• [TRY IT] Which lines run from the one containing "The image size is (586, 374)." through the end of the material? Transcribe them word for word, and only them.
# # #
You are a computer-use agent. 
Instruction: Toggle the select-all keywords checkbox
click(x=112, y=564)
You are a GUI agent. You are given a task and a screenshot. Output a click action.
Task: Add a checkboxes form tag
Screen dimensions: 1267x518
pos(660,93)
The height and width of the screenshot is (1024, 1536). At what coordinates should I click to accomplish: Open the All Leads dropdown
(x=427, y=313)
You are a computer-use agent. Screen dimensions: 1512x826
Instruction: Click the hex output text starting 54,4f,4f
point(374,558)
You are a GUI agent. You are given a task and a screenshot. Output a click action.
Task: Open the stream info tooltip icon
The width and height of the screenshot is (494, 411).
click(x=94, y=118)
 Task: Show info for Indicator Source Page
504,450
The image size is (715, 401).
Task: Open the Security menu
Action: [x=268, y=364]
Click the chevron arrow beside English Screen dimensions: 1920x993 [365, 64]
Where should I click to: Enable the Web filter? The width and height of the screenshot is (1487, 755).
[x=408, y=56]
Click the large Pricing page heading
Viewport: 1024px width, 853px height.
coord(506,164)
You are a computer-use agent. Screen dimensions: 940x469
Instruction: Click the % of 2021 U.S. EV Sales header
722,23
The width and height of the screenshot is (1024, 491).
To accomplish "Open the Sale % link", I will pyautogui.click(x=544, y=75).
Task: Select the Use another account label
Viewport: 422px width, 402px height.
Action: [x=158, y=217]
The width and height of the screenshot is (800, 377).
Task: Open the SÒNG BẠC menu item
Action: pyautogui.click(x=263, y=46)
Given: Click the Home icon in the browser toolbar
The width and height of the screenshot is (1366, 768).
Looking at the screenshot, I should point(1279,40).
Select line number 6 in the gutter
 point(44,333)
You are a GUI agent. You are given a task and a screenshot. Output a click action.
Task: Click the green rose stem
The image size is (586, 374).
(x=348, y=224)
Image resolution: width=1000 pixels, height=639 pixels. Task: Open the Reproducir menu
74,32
# # #
• [YOUR SOLUTION]
The image size is (586, 374).
(x=348, y=224)
Image resolution: width=1000 pixels, height=639 pixels. Task: Open the Reproducir menu
74,32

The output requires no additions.